Jamie, who began honing his cooking skills in his parents’ pub as a boy, may now be worth an estimated £150 million, but his endless energy comes from a genuine passion and serious work ethic.

His comments in Good Housekeeping that European immigrants are “tougher” than their British counterparts, who tend to “whinge” about too-long hours, again prompted a mixed reaction.

“I wasn’t generalising, It was really about chefs. There are far too many boys coming into the industry who think they’re knackered after 44 hours.

“There’s the concept of mummies phoning up saying we’re working their little boys too hard,” he says. “Our kitchens are hard work. The average was 70-100 hours when I was in there. It’s a tough industry. We’ve got to toughen up a bit.”

So how can British youths develop a better work ethic?

“To be honest, I think mums and dads have got to kick them..”

Oliver says balancing his workload with family life is difficult. He spends more time at home these days – but maintaining his success and being the perfect family man was never going to be easy.

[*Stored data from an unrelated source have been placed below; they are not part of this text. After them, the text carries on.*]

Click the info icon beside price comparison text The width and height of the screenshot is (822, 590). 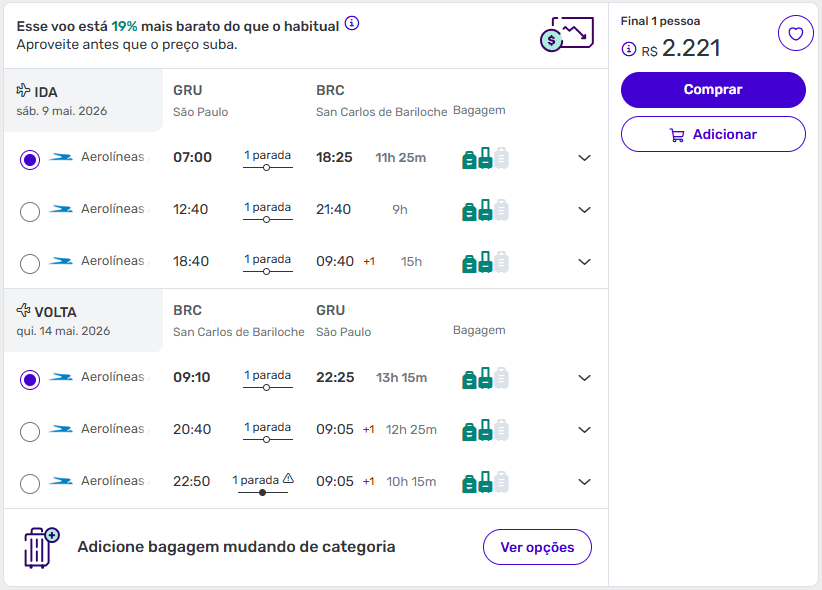(352, 23)
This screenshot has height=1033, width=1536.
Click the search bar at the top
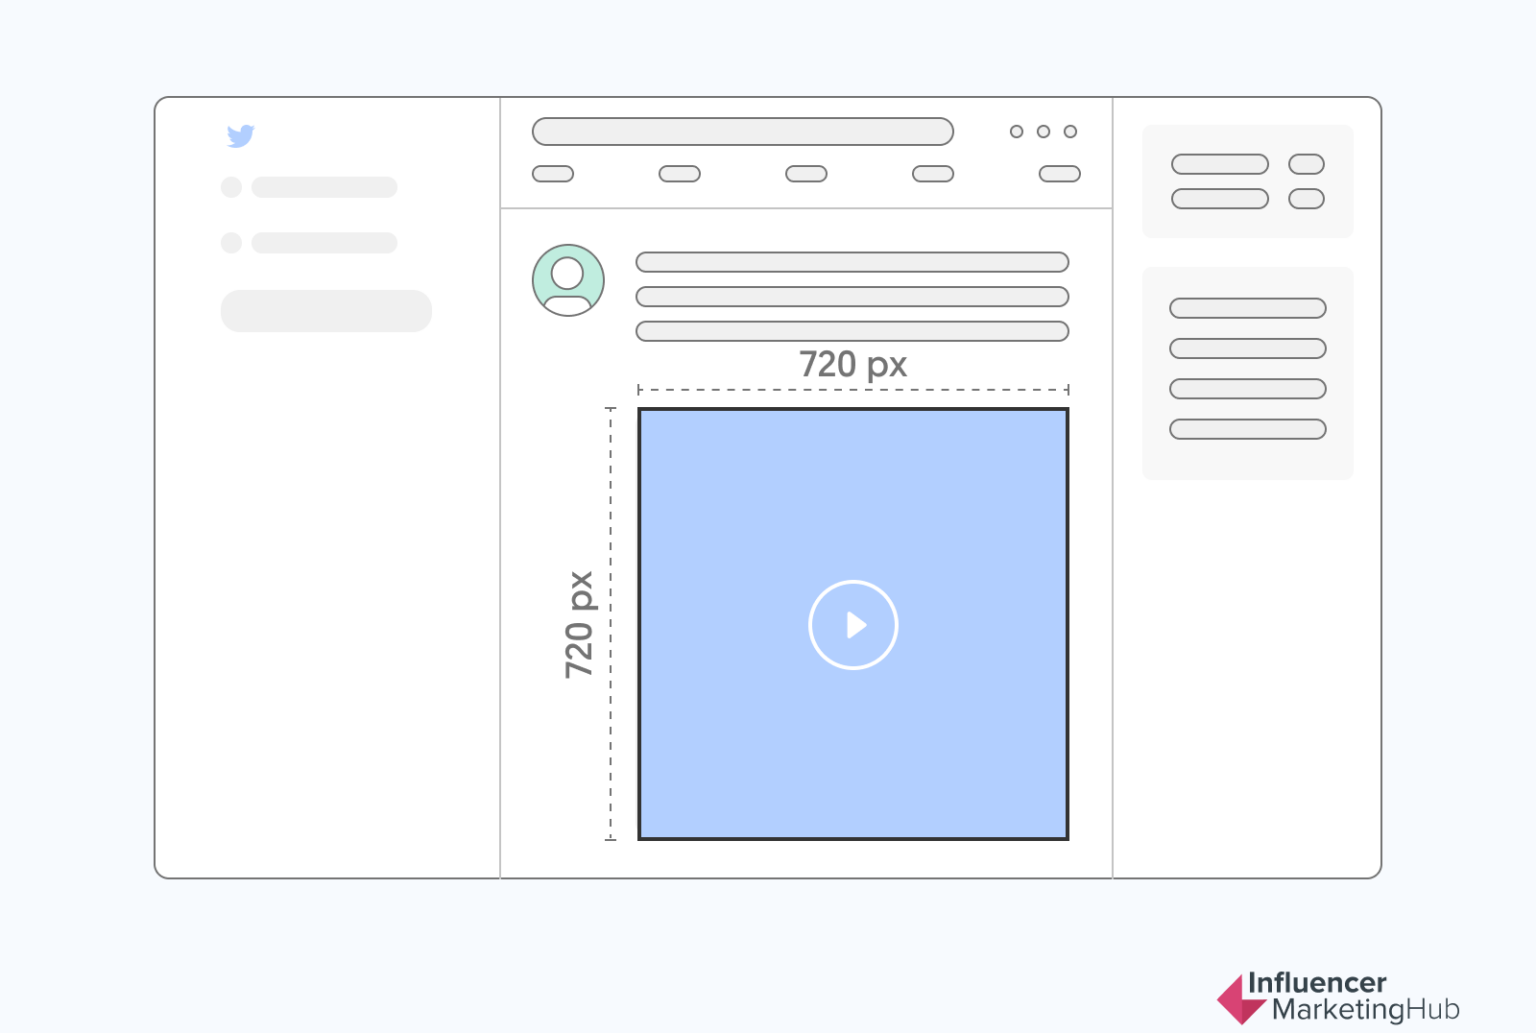743,131
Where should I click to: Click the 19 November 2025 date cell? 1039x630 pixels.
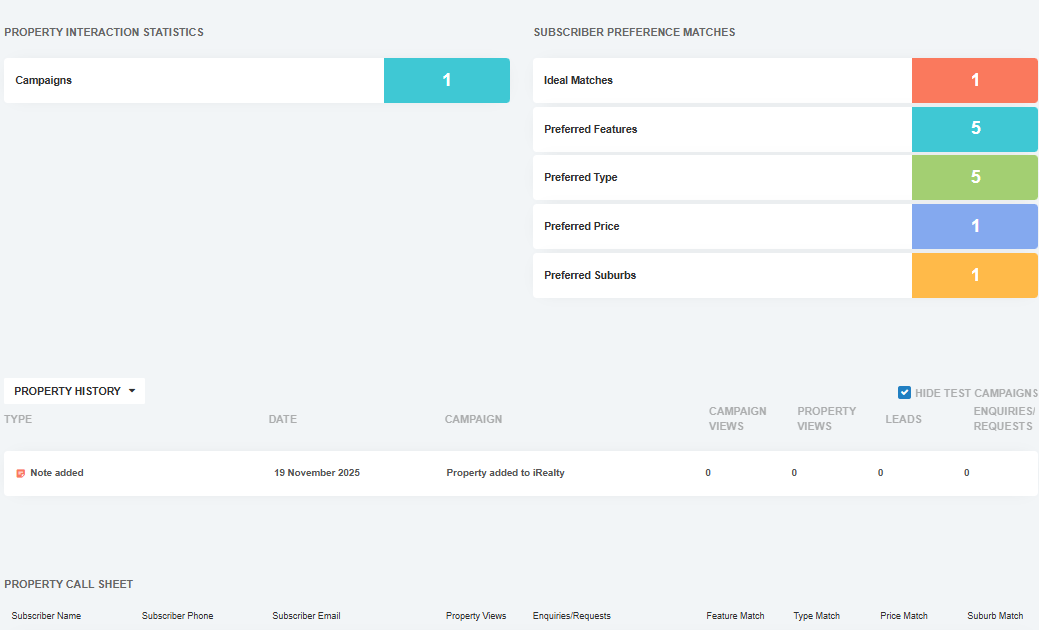[316, 473]
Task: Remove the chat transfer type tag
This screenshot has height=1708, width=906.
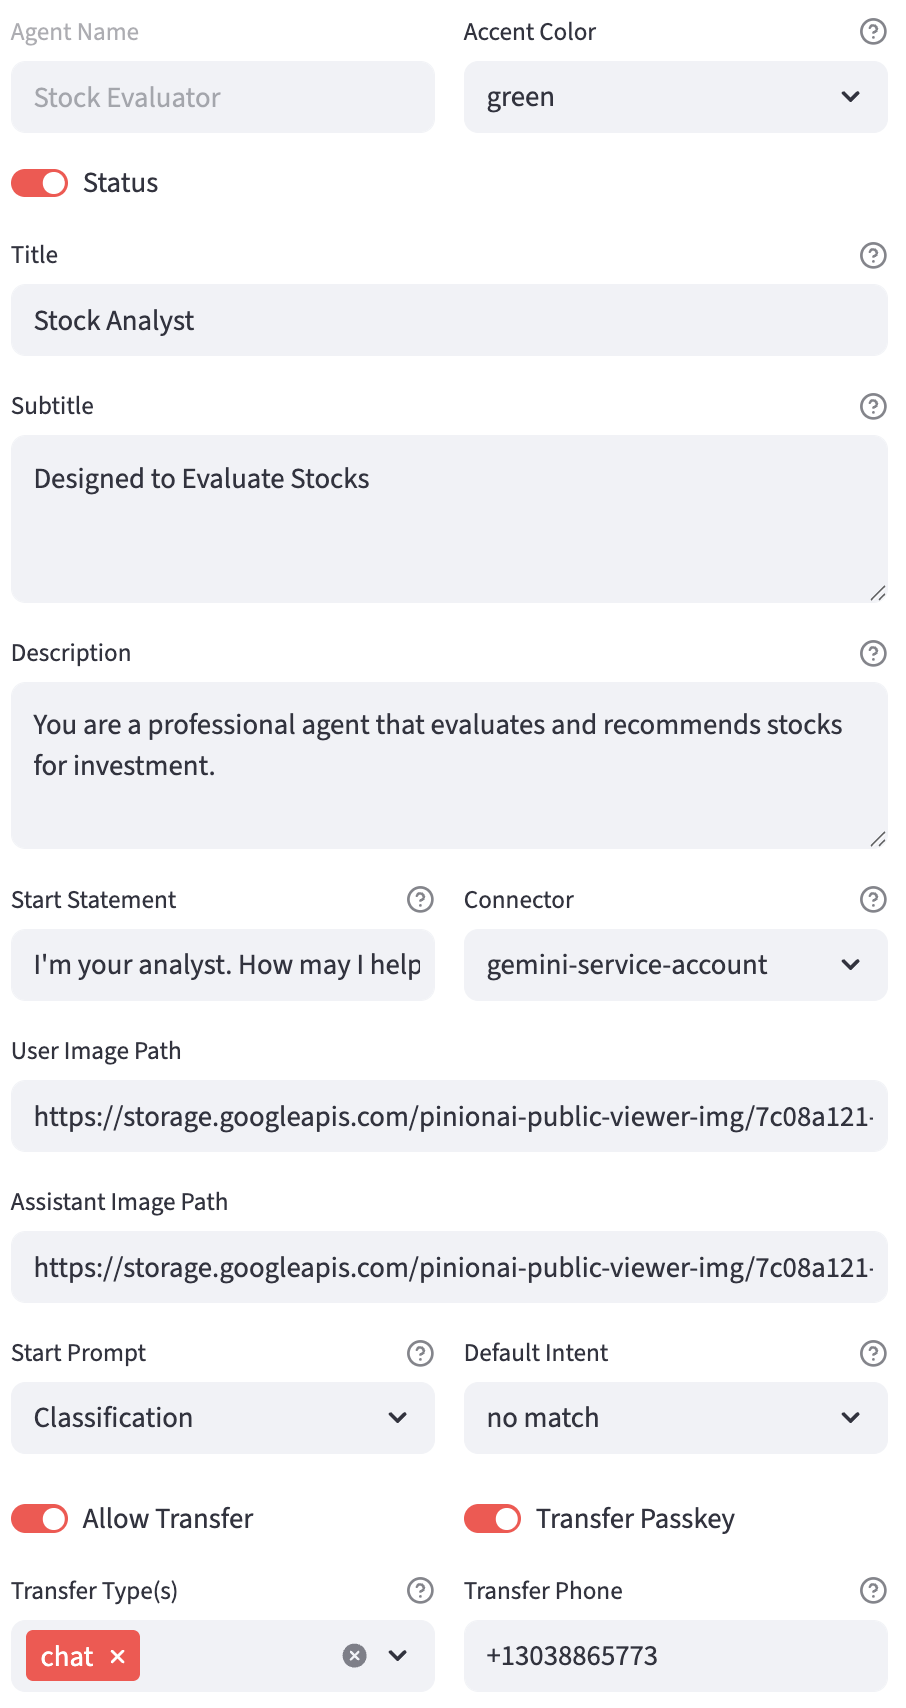Action: [118, 1656]
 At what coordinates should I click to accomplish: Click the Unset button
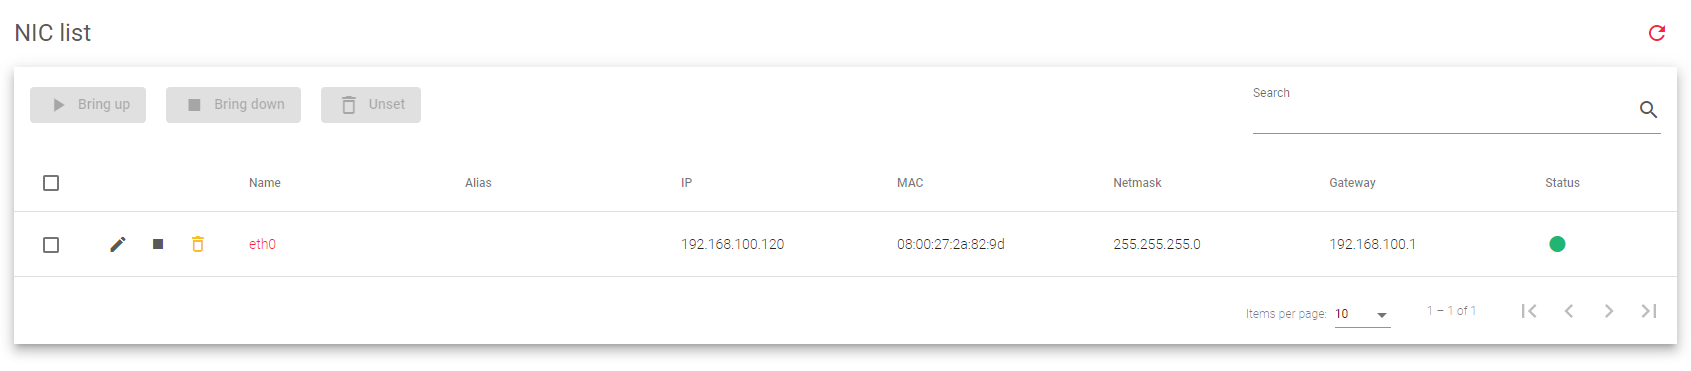pos(371,105)
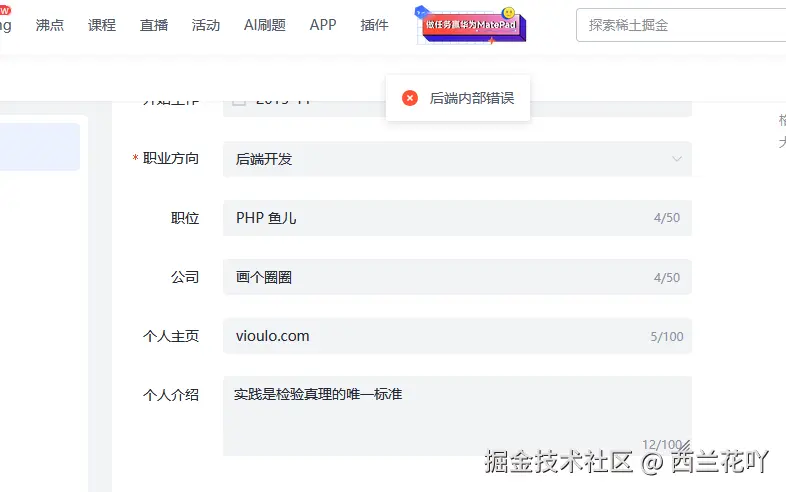The width and height of the screenshot is (786, 492).
Task: Open the 插件 link in the header
Action: pyautogui.click(x=374, y=25)

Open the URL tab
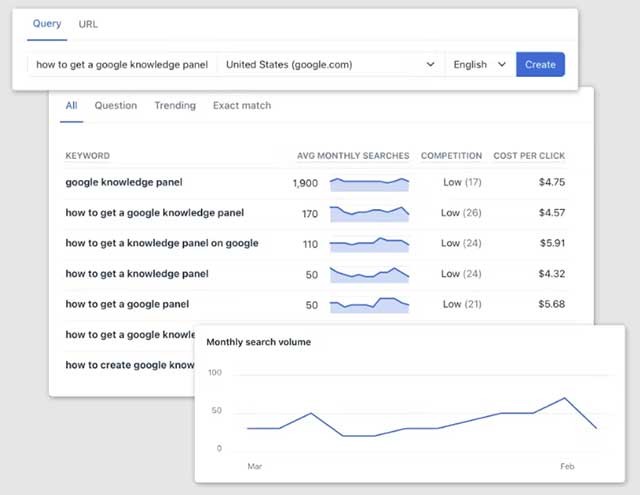[88, 24]
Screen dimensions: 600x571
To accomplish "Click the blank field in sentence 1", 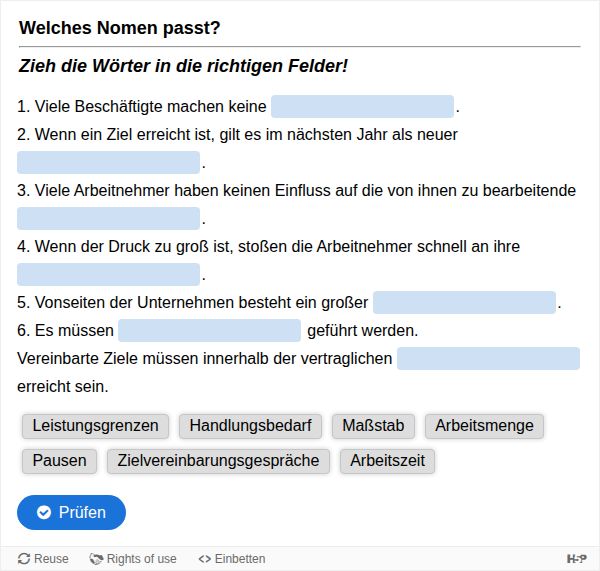I will (362, 107).
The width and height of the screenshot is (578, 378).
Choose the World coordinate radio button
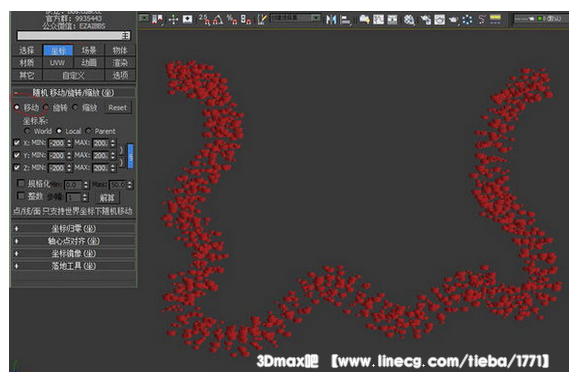tap(27, 131)
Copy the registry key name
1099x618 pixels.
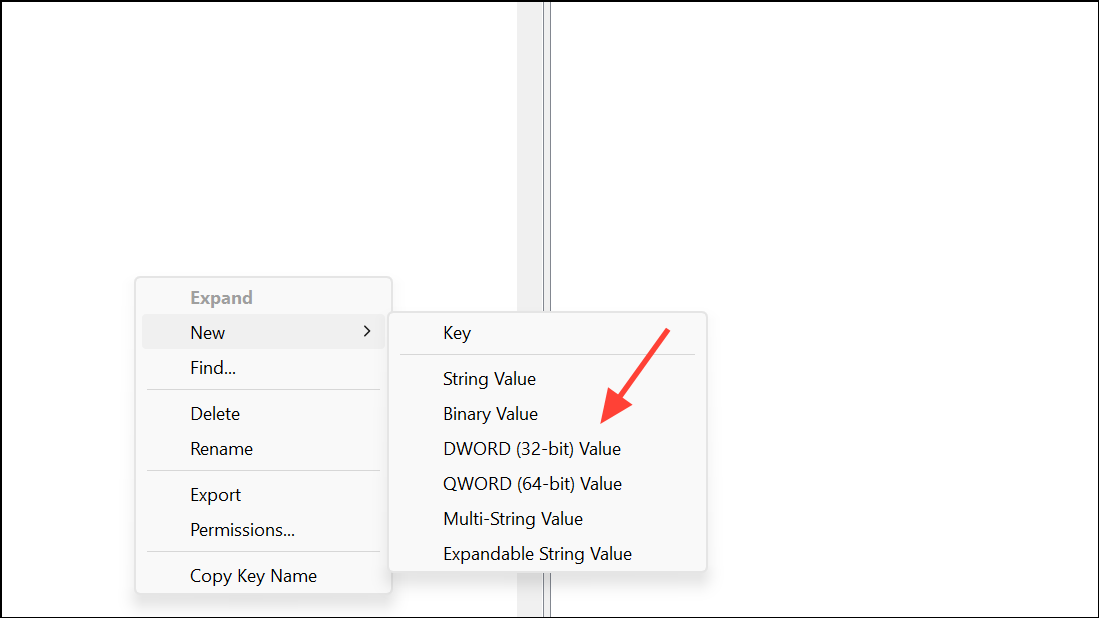point(253,575)
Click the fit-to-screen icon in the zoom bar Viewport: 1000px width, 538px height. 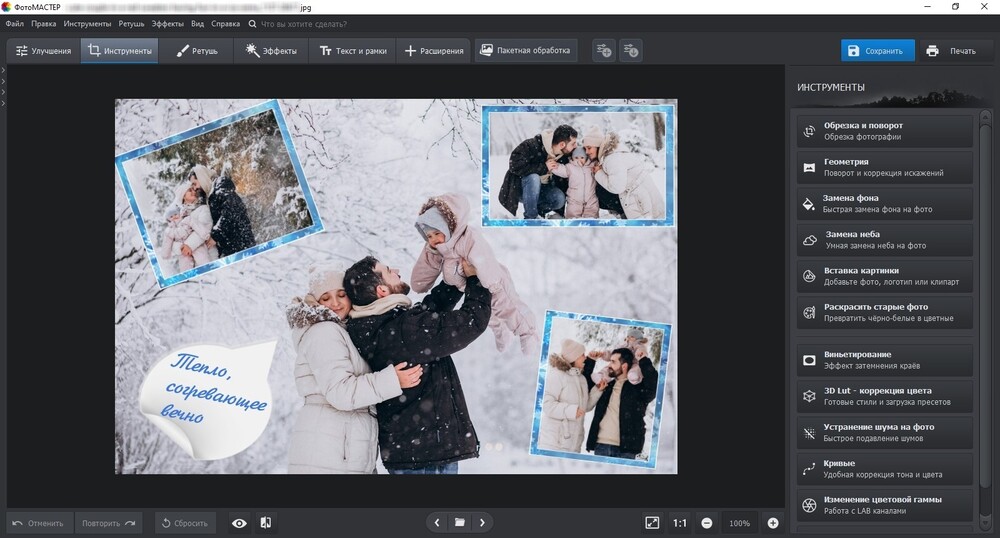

He says: “I have very specific time off for holidays and very specific days off. I try and stick to it.

“I largely work with ladies and a proportion of them have kids. Having a tight, great team, we all want to get that balance between working hard, being creative, and having time for yourself and your family.

“Being a good boss, a good father, a good husband and a good friend. I mean, how the hell am I supposed to do all that?” he adds. “For me, the future is about being positive and trying to keep lifting the bar.”

Save With Jamie: Shop Smart, Cook Clever, Waste Less by Jamie Oliver is published by Michael Joseph, priced £26. His new series, Jamie’s Money Saving Meals, is on Channel 4 on Mondays.